Elon Musk will likely pay more than $ 8 billion in taxes this year
Tuesday night, Elon Musk made a bold statement on Twitter: That he would pay more taxes than any American in history this year.
Musk may be right. The eccentric billionaire (and the richest person in the world) probably owes the federal government at least $ 8.3 billion by 2021, Forbes estimates, based on its stock sales of nearly $ 13 billion through Dec. 13. Amazon founder Jeff Bezos came close last year, selling his company’s stock for $ 10.2 billion; the tax bill for this could have reached $ 2.4 billion. However, only the Internal Revenue Service knows who is the biggest taxpayer in American history.
More key context: In some previous years, Musk paid little to no taxes. According to a ProPublica published survey in June, Musk paid a total of $ 455 million in federal income taxes between 2014 and 2018, while his wealth increased by $ 13.8 billion; Musk paid no federal income tax in 2018. (He also didn’t sell Tesla shares that year.)
It’s possible that he has other sources of income that will boost his 2021 score, or that he uses trade losses from elsewhere in his holdings – a common tactic among the super-rich – to lower his bill. Musk also sold half a dozen California mansions this year, which likely generated taxable income.

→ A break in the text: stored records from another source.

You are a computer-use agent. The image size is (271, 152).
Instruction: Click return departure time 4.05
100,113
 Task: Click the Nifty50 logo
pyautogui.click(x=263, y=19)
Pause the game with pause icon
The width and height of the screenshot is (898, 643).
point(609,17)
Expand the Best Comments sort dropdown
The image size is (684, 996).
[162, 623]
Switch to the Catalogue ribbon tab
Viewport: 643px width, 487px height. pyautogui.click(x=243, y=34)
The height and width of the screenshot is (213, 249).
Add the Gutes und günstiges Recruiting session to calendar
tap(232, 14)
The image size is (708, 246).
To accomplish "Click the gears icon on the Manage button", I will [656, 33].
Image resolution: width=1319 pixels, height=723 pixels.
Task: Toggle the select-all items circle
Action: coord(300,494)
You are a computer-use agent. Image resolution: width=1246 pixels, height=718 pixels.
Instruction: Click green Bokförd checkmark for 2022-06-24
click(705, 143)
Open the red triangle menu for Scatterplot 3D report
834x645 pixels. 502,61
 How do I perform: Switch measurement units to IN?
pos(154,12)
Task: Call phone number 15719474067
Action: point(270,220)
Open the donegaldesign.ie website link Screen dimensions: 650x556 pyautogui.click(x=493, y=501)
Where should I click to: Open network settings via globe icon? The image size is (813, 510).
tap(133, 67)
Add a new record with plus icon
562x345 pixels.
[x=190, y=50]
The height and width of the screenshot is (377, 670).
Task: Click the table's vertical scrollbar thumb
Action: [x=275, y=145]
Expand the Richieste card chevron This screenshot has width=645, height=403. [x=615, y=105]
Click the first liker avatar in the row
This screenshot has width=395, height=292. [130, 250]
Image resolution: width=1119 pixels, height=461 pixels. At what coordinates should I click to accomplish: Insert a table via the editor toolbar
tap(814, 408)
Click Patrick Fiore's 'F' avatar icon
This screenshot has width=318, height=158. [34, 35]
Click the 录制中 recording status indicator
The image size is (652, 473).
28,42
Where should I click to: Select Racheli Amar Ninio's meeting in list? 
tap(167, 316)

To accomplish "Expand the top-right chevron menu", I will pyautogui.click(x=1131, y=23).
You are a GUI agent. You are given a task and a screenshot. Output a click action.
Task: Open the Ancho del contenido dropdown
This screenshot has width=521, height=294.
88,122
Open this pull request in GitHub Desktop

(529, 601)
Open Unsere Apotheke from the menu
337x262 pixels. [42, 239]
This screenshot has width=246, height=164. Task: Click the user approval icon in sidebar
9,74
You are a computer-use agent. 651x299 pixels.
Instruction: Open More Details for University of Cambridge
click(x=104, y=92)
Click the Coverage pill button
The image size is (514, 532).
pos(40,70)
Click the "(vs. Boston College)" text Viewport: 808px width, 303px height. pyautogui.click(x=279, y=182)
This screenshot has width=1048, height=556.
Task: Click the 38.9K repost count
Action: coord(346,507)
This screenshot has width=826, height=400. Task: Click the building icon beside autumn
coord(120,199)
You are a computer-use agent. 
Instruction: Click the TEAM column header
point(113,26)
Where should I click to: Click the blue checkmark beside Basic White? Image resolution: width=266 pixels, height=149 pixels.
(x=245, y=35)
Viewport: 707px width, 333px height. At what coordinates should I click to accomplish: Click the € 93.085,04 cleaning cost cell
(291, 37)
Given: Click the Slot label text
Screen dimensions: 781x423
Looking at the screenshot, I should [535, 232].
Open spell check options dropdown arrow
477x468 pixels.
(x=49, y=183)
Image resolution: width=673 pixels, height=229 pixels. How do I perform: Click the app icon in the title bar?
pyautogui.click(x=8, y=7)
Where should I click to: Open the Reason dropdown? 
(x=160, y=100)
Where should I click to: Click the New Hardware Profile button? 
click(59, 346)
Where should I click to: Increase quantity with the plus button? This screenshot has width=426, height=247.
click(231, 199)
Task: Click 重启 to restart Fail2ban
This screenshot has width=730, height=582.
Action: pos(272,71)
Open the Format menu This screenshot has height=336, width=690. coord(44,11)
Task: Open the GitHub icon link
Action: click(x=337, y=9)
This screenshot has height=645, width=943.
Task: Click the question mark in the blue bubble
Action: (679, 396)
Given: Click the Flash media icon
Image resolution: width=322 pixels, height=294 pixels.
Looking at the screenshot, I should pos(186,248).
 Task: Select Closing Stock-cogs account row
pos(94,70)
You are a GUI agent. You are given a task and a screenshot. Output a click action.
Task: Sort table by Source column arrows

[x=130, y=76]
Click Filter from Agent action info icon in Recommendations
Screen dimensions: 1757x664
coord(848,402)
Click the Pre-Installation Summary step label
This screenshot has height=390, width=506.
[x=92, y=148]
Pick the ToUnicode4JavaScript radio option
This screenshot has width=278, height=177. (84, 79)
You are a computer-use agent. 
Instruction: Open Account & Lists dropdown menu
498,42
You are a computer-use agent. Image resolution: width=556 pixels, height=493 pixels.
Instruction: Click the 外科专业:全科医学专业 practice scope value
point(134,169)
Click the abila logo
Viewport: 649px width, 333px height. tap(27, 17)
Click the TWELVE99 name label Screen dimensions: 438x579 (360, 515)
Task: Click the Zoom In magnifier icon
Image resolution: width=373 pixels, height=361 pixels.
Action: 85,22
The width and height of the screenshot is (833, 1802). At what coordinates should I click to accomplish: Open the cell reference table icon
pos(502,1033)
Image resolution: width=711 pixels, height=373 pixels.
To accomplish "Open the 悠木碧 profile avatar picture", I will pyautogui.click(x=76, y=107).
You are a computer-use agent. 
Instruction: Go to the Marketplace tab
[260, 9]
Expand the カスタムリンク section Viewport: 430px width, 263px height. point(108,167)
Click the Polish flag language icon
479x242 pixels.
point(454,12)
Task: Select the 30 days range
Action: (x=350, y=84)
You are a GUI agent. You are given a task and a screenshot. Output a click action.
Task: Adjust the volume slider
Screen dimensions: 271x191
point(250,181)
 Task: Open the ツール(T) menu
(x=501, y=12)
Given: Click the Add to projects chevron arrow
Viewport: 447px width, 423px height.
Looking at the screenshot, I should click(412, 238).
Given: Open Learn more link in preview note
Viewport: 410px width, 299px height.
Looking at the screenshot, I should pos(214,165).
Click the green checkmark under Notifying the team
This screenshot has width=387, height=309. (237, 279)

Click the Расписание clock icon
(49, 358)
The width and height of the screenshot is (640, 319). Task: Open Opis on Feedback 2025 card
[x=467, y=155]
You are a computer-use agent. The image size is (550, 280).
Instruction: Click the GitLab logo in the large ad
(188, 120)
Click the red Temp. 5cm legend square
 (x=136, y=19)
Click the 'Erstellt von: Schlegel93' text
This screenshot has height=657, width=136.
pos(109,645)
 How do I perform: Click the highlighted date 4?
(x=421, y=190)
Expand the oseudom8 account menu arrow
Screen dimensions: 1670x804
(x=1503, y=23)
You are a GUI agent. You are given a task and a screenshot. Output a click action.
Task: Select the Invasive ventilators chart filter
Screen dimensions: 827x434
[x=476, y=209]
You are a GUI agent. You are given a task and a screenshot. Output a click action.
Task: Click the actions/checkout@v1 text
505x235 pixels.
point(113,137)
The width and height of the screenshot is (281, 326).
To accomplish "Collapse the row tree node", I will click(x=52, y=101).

Musk dodged a costly bullet in October, when Sen. Ron Wyden (D-Ore.) Presented a short-lived plan that would have taxed unrealized capital gains from America’s richest people, who Forbes the estimates could have cost Musk $ 29.8 billion. But within days, the plan was replaced by a less drastic measure. Because Musk currently does not receive an annual salary from Tesla and the company does not pay any dividends, Musk likely should not have owed Uncle Sam any taxes – until he started offloading Tesla shares to a unprecedented pace from November.
His tax bill could be even higher if California goes after him. Although Musk moved to Texas last year, his former home state could tax Musk on the value of options he earned while residing there. Between state and federal taxes, Musk could end up with an overall tax rate north of 50%. (Although some types of options can be exercised without triggering immediate taxes, and the proceeds from the sale of shares are taxed at lower rates of appreciation, Musk’s stock options are “Unqualified,” meaning they will likely be subject to the much higher regular tax rate imposed on offsets, according to the tax lawyer and Forbes contributor Bruce Brumberg.)
Musk could lower his tax bill this year if he donates Tesla shares – or cash – to his Musk charitable foundation or directly to one or more nonprofits. Taxpayers who itemize donations can deduct certain charitable donations from their adjusted gross income. Based on a reading of documents filed with the Securities and Exchange Commission, Musk has only donated Tesla shares so far in 2021; the last time he did so was in December 2019, when he invested 11,000 Tesla shares, then worth $ 4.1 million, in his foundation.
The tax authorities have not yet finished. Another $ 7 billion in federal taxes could await Musk if he keeps his recent promise to sell 10% of his Tesla shares. (So far he has sold about 3.2% of his stake.) He is expected to pay the IRS about $ 2.65 billion in additional capital gains taxes based on the share price. Tesla stock on Dec.15, plus an additional $ 4.4 billion if he exercises the rest of his capital. the stock options will expire in August 2022 – if the Tesla share price stays the same. It is not obvious; stocks are down nearly 22% from their high of $ 1,222 on November 1, 2021.
Musk’s tweet on Tuesday was part of a tirade against Senator Elizabeth Warren (D-Mass.), The latest installment in his social media feud against progressive politicians. After Sen. Warren tweeted calling for a change to the “rigged tax code” to force Musk to “actually pay taxes and stop picking on everyone,” Musk responded with chutzpah: ” Please don’t call the manager on me, Senator Karen.
On Monday, Time Magazine named Musk “Person of the Year,” triggering Senator Warren’s tweet about the CEO’s tax obligations.
Musk did not immediately respond to Forbes’ request for comments on their tax bill.